Горячие ладони прошлись по моим рукам вверх, замерев на плечах. Незнакомец медленно, как будто играя, склонился к моему лицу, прошелся кончиком своего прохладного носа по виску и скуле и легко поцеловал уголок приоткрывшихся от неожиданности губ. Вселенная, что он делает?

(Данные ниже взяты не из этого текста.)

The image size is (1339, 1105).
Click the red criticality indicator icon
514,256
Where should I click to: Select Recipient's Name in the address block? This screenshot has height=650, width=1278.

Легкий вздох сорвался с моих губ, когда он нежно, но твердо зафиксировал свои руки у меня на бедрах. Резкий поворот вокруг своей оси, и я уже стою в темноте перед своим отражением. К попке прижались мужские бедра, вырывая из груди нервный выдох и бешеное возбуждение. Он собрался меня изнасиловать здесь? В женском туалете? Дожила-а-а-ась.
Но если судить о реакции предательского тела, то это было вряд ли. Как бы не получилось наоборот, и мы не поменялись местами. Я насильник, он жертва. Никогда такого не испытывала раньше с парнями, и это беспокоило и наводило на определенные мысли.
Тем временем, мою правую грудь нежно оглаживали и мяли. Каак прия-я-ятно, не передать. Но что-то в этой ситуации меня напрягало и настораживало. И предчувствие меня не обмануло.
Первый удар был несильным, но ощутимым. Мой вскрик ударился кафельные черные стены.
– Да как ты… Ай! – снова удар, но уже ощутимей.
– Не смей, коз… Ой. Если еще раз ударишь, то я… Боже! – рычала я на него в темноту, глотая не пролившиеся слезы. Мой всхлип его остановил, хотя я изо всех сил старалась удержаться от этого.
Я слышала его хриплое шумное дыхание. Оно пугало меня до дрожи, и в тоже время безумно волновало. Он больше не бил. Его легкие поглаживания успокаивали кожу и были не хуже обезболивающего. Мои руки, по-прежнему связанные, сжимались от ярости и обиды. Чем я это заслужила? Какое право он имел меня бить?
– В следующий раз будешь думать, прежде чем дерзить мне, моя Татлим, – услышала я горячий шепот у себя над ухом. Этот голос…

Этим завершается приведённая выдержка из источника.